3,NeurIPS,2006,Multi-Task Feature Learning,Andreas Argyriou,Ecole Centrale de Paris
4,NeurIPS,2006,Multi-Task Feature Learning,Theos Evgeniou,INSEAD


#### Visualising the Data Points

In [5]:
# Visualising the data

fig = px.scatter_3d(papers_df.sample(n=100), x='Year', y='Conference', z='Author',
              color='Affiliation', template="plotly_dark")
# fig.update_layout(margin={"r":0,"t":10,"l":00,"b":100})
fig.show()

In [6]:
# get the list of the top 10 universities till now
dict_ = {}
for insti in papers_df['Affiliation']:
    insti = str(insti)
    if insti == 'None':
        continue
    if insti not in dict_.keys():
        dict_[insti] = (papers_df.Affiliation == insti).sum()

sorted_by_value=(sorted(dict_.items(), key=lambda item: item[1], reverse=True))
top_10_institutes = []
for tuple in sorted_by_value[:10]:
    top_10_institutes.append(tuple[0])

In [7]:
# get a dictionary which outputs the list of number of papers published by top 10 universities in a year x:
y_paper_count_top_10 = {}

for year in range(2006,2022, 1):
    y_paper_count_top_10[year] = []
    temp_df = papers_df[papers_df.Year == year]
    for insti in top_10_institutes:
        count = (temp_df.Affiliation==insti).sum()
        y_paper_count_top_10[year].append(count)


In [9]:
# Now we need to plot the growth on a bar chart for the institutes
# we will have 8 points : 2006, 2008, 2010, 2012, 2014, 2016, 2018, 2020, 2021

import plotly.graph_objects as go

# Create figure
fig = go.Figure()

# Add traces, one for each slider step
for step in np.arange(2006, 2021, 1):
    fig.add_trace(
        go.Bar(
            visible=False,
            # line=dict(color="#00CED1", width=6),
            # name="ùúà = " + str(step),
            x = top_10_institutes,
            y = y_paper_count_top_10[step],
            name = "Year="+str(step),
            
            # color = 'rgb(255,0,0)',
           ))

# Make 10th trace visible
fig.data[0].visible = True

# Create and add slider
steps = []
for i in range(len(fig.data)):
    step = dict(
        method="update",
        args=[{"visible": [False] * len(fig.data)},
              {"title": "Slider switched to Year: " + str(2006+i)}],  # layout attribute
        label = str(2006+i*1),
    )
    step["args"][0]["visible"][i] = True  # Toggle i'th trace to "visible"
    steps.append(step)

sliders = [dict(
    active=0,
    currentvalue={"prefix": "Trend For Year: ", },
    pad={"t": 80},
    steps=steps
)]

fig.update_layout(
    sliders=sliders
)

fig.show()

The above interactive slider displays the contribution of top 10 organisations in terms of number of research papers published (centered around machine-based learning) in a certain year. 
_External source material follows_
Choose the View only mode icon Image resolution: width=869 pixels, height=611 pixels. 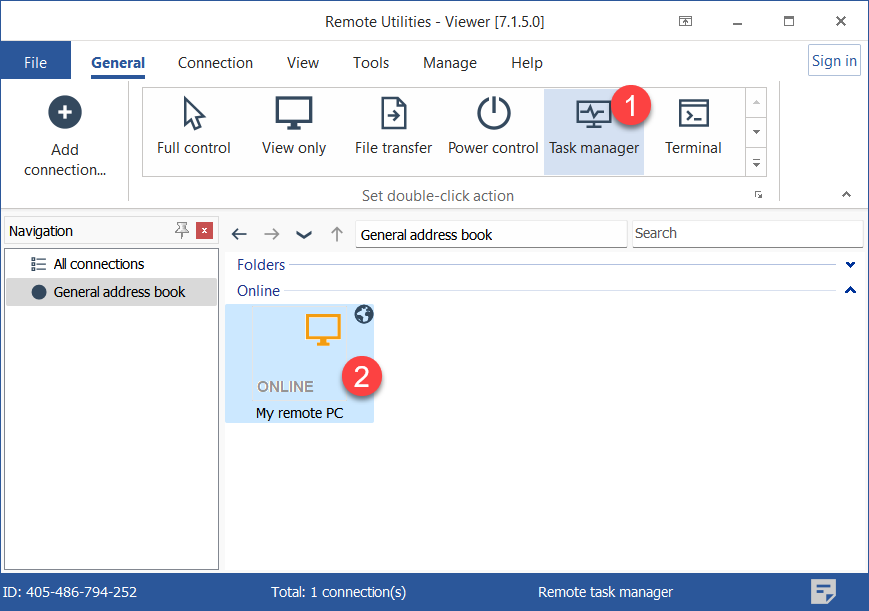pos(294,114)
The notion of 'top organisations' in our analysis is subject to the cummulative number of papers published over the years. For our dataset available till only the year 2021, we have retrieved the top 10 organisations based on the number of papers published in the duration: 2006-2021. However, due to methodological constraints, the data corresponding to the year 2021 is not complete. 
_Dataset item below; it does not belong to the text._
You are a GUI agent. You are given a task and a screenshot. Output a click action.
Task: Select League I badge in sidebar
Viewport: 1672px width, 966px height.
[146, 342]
We analyse the number of research papers published to abstract the contribution of certain organisations in the mentioned field. Charting such a trend helps to analyse the behaviour of the current top 10 institutes over the years. For example, **DeepMind**, a current top institute in the research field of Deep Learning had no publications in thye year `2006`. However, as the demand and attention towards Deep Learning increased after 2014, the number of publications sore to `301` in the year `2019`. This paradigm shift was a response to the growing demand for faster algorithms for deep learning and related techniques after the year 2014. 

Interestingly, the year `2020` witnessed the highest number of cumumulative research papers across the top 10 affiliated institutes. The trend explains the boost in current demand of the technology as every manufacturing sector depends on machine-based learning to increase responsiveness. 

The growth this 'growth' trend spoken-of numerous times is evident as the average number of publications increases tremedously from `25` in the year `2014` to about `290` in the year `2020`.